Preparing for Health Care II
| WASHINGTON
LAST Friday, aides in the Clinton administration's health-care ``war room'' packed up the last of the voluminous files that had fed their health-care reform effort and sent them over to the National Archives for safekeeping.
``We've been told we can get them back within an hour,'' one aide says. A most important service, because the Clintons might need those files when they pick up the health-care reform issue with the 104th Congress.
``Health-care reform is not a boxing match that goes 15 rounds and then it is over. It is a journey,'' Hillary Rodham Clinton said at a recent meeting of the Association of American Medical Colleges.
The struggle to reform the unfair system will continue, she said, something that was echoed by numerous lawmakers.
But this time, the debate should start early, involve small steps, and be bipartisan, many lawmakers and observers say.
``It will be very tough, even to do anything incremental, especially if the Republicans get control of both chambers,'' one Democratic aide says.
Bipartisan groups hope their bills to reform the insurance marketplace - considered a big step by its sponsors but a small step by Democratic leaders - will be at the center of the debate.

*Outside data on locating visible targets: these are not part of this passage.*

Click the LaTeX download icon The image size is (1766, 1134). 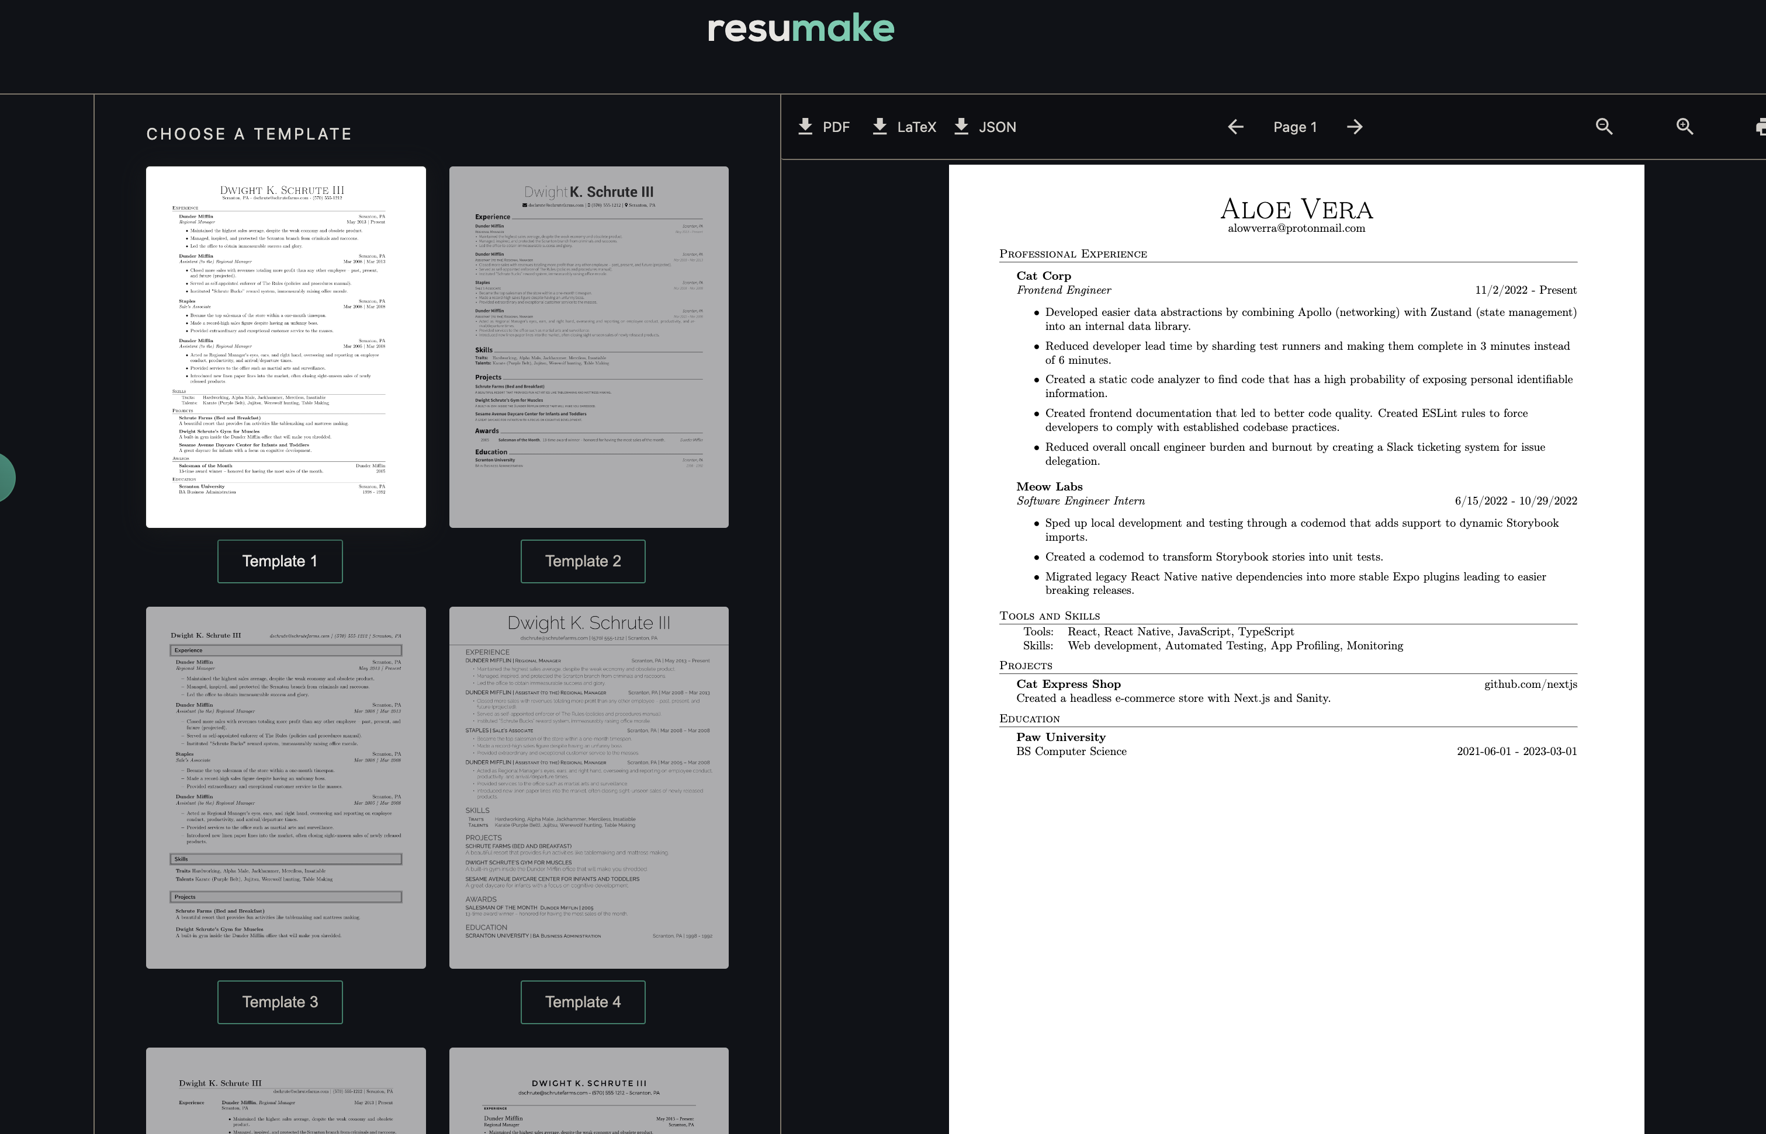880,127
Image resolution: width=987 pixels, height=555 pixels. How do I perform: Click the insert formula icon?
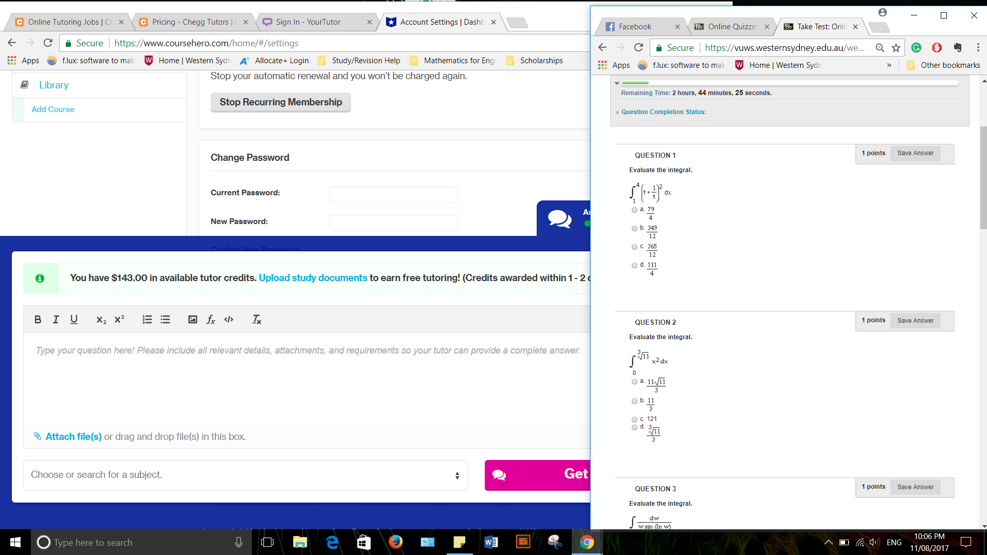211,319
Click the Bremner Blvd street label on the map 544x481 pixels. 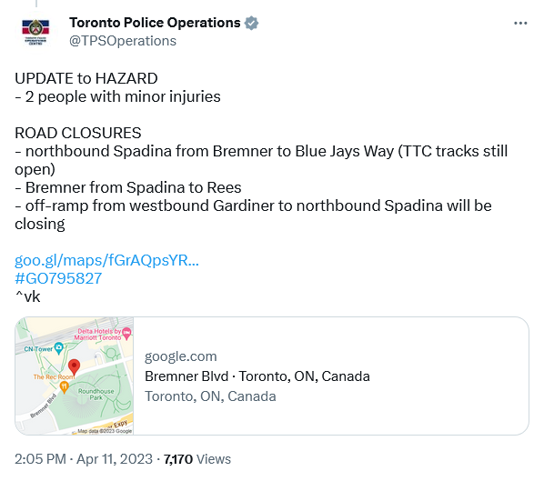click(x=43, y=406)
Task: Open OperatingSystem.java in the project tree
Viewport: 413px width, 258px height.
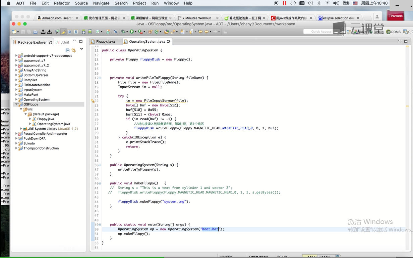Action: click(53, 124)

Also, incrementalism is what many Republicans had wanted and still want. For success in the new Congress, the administration and Democratic leadership must be willing to ``start in the [ideological] middle,'' said Rep. Nancy Johnson (R) of Connecticut.
It is unclear whether this is the path the Clintons will choose. They have not yet decided on an approach, and they probably won't until after Nov. 8, officials say.
Others, including single-payer advocates, will push for federal waivers for states that want to experiment with their own health-reform plans.
Christopher Dodd (D) of Connecticut and colleagues plan to introduce a children's health-care reform bill at the beginning of the session.
Democrats also are talking up the merits of the Federal Employees Health Benefits Plan, which could signal future action there.
``We need a unified message so we are not divided and conquered,'' pediatrician Dr. Irwin Redlener, director of New York's Montefiore Medical Center, said to children's health advocates who were meeting on Capitol Hill last month to salvage a health-care reform strategy out of the political wreckage of the 103rd Congress.
Economist Henry Aaron of the Brookings Institution warns that if health care reform backers want success, they should not repeat the mistakes made by the White House and the 103rd Congress.
``Expecting a large bill to be passed was exceedingly optimistic,'' he says. The health-care system comprises one-seventh of the nation's economy and reforming it is a massive undertaking, he says.
The Clintons also got a late start with their bill, pushing the debate ever closer to the 1994 elections.
``It had to be bipartisan right from the beginning in order for there to be success. Rather than a Democratic administration proposal being dumped in the lap of a bipartisan Congress,'' Mr. Aaron says.
A Democratic aide on Capitol Hill agrees. ``It was doomed from the beginning,'' he says. ``[The Clintons] held secret meetings from both the Democrats and Republicans and then sprung it on them.''
At a meeting of the American Bar Association in Washington last week, White House policy adviser Walter Zelman defended the administration's health care reform strategy.
``We saw it as our opportunity to take a big step in a nation that favors little steps,'' Mr. Zelman said. ``We held meetings with everybody.''
He argued that the US needed strong leadership to get over their fear of full-scale reform. ``I know we had that, but when we got to the crunch time [President Clinton] wasn't as popular,'' Zelman said.
But the real problem was the special interests, who spent $300 million to upset the administration's effort, according to Zelman. ``The interest group activity softened up the public.... Then Bob Dole had a clear shot.''
Sen. Jay Rockefeller (D) of West Virginia, a strong supporter of health care reform before Clinton took office, criticized health-care supporters for not being more united. ``We were also fractious,'' he said at a recent meeting of children's health advocates.
Retiring Senate majority leader George Mitchell of Maine (D) said during a recent Monitor breakfast that the press allowed Republicans to get away with labeling the Clinton plan a government takeover of the health-care system, while ``each and every one of them is covered by the Federal Employee Health Benefit Plan.''
``I've never heard one [reporter] ask that question and I've raised it 50 times,'' he added.
But an aide to Republican conference chairman Dick Armey of Texas says the problem rested with the bill itself. ``It was an anachronism,'' he says. ``All around the world people are moving away from centralized solutions.''
An aide to Rep. Michael Bilirakus (R) of Florida, who helped draft a bipartisan bill, hopes next session's debates can start on higher ground.
``When working on our bill, there were six or seven weeks of meetings where guys were arguing and refining what we thought were minor details,'' he says.
Pediatrician Redlener also urged child advocates to compromise.
``We can't look like we're a divided, disagreeable coalition,'' he says.